▶ **Task**: Retype only the lines at the head of the records, first through the one with "Learn More (63, 1804)", exactly as written.

▶ **Material to process**:
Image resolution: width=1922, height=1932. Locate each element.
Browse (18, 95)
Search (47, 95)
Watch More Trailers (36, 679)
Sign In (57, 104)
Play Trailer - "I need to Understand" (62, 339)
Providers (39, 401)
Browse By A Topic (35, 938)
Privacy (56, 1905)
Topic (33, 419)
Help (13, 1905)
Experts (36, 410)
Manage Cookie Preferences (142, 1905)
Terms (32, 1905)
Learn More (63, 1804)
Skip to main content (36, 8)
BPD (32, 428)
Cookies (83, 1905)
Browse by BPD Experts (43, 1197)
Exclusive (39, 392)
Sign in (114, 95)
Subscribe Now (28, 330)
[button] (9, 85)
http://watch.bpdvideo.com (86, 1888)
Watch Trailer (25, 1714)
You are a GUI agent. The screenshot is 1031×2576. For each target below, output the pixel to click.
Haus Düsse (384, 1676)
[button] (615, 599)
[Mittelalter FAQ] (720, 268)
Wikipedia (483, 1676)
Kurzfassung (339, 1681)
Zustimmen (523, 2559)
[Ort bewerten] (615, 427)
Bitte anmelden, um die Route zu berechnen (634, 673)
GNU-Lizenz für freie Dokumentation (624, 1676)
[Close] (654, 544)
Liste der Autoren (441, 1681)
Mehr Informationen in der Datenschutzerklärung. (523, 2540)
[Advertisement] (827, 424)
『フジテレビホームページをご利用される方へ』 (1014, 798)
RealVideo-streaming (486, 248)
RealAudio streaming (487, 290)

▶ **Expected answer**:
Image resolution: width=1922, height=1932. Locate each element.
Browse (18, 95)
Search (47, 95)
Watch More Trailers (36, 679)
Sign In (57, 104)
Play Trailer - "I need to Understand" (62, 339)
Providers (39, 401)
Browse By A Topic (35, 938)
Privacy (56, 1905)
Topic (33, 419)
Help (13, 1905)
Experts (36, 410)
Manage Cookie Preferences (142, 1905)
Terms (32, 1905)
Learn More (63, 1804)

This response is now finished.